ところで、ドヴォルザーク「テ・デウム」は、同じテキストによるブルックナー作品ほどの知名度はない。演奏機会や録音も多くはない。かくいうわたしも、今回、定期演奏会で採り上げる曲をオーケストラ事務局と協議する過程で知ったのだから、お恥ずかしい限り。

正直のところ、第一印象は「やけに祝典的で華やかだなぁ」というもので、内省的な深みなどはあまり感じなかったのだが、スコアを眺めたり、繰り返し聴いたりするうちに、ジワジワとその美しさが分かってきた。いまでは紛れもない名曲と断言できる。

この作品からは、ドヴォルザークが、本当はオペラ作曲家としてもっと成功したかったのだな、という想いも伝わってくる。そこここに、ヴェルディ「オテロ」の影響(パクリとにも近い?)が見られるのだ。しかし、ドヴォルザークの素朴でハッタリの効かない性向により、劇音楽としては洗練されきれない。しかし、その木訥さこそ、ドヴォルザークの魅力であり、スターバト・マーテル、ミサ曲二長調が広く愛される所以なのである。

エリシュカ先生最後の来日となる大阪フィル定期演奏会にご来場予定のお客様には、是非とも事前にドヴォルザーク「テ・デウム」をお聴き願いたい。当日一度聴いただけでは、聴き逃してしまうドヴォルザークの愛に気付いて頂きたいからである。




本番の朝は、シューリヒトで心のお掃除

2017-09-10 10:48:00 | レコード、オーディオ


「水のいのち」本番の朝は、NMLにてシューリヒト&ウィーン・フィルによるベートーヴェン「1番」にて、心のお掃除。
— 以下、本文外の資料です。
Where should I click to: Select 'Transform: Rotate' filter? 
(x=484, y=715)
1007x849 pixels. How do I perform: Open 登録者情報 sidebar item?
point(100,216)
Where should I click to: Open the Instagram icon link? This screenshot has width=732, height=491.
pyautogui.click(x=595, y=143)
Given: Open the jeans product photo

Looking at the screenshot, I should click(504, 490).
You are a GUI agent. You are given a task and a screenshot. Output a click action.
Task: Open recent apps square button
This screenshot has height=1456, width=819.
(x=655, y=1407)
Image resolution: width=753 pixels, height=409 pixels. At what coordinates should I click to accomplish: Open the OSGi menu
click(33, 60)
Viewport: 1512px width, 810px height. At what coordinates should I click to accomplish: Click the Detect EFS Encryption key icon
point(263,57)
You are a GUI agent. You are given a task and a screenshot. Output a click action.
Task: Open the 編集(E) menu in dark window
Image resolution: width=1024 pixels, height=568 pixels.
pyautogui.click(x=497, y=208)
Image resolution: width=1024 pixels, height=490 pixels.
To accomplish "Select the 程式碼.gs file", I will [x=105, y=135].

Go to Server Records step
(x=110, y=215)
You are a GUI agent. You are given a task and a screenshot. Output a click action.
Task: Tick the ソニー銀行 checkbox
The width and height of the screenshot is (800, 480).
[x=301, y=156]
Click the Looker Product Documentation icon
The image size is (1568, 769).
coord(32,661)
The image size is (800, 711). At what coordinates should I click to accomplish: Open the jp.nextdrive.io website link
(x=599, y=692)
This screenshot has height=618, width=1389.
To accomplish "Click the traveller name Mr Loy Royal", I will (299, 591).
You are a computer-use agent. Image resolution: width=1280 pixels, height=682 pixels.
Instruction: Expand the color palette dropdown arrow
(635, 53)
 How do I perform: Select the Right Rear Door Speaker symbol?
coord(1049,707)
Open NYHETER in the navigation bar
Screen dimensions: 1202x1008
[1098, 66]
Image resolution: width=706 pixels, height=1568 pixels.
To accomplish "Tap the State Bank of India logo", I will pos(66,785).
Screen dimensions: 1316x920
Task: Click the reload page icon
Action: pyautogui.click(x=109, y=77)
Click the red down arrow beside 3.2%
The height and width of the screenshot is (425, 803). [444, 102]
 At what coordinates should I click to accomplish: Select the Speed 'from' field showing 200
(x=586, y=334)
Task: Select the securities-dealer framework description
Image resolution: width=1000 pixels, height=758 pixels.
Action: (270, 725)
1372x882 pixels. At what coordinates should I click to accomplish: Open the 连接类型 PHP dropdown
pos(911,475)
50年代ウィーン・フィルの零れるような音の魅惑。改めて、胸に滲みる名演だなぁ。

学生時代は、キングレコードの廉価盤でよく聴いたものだ。ジャケット裏の解説は勿論、宇野先生。当時は遠い雲の上の人だった。

いまは英デッカ・オリジナルのレコードで聴くのだけれど、60年を越す古いレコードゆえ、コンディションが万全とは言い難く、滞在先でこういうスタイルで聴くのも悪くない。

しかし、このサイト。つづきの「2番」は音質がガクンと落ちる。マスターテープの劣化が激しかったのだろう。これはレコードで聴かなくては!



ソニーのBluetoothスピーカーも、宿で聴くにはまずまず。イヤホーンだと耳が疲れてしまうので、これは有り難い。ただ、真夜中は隣の部屋への遠慮でボリュームを上げられないのがもどかしくはある。

そうそう、音が籠もるから、ネットは外さないとね。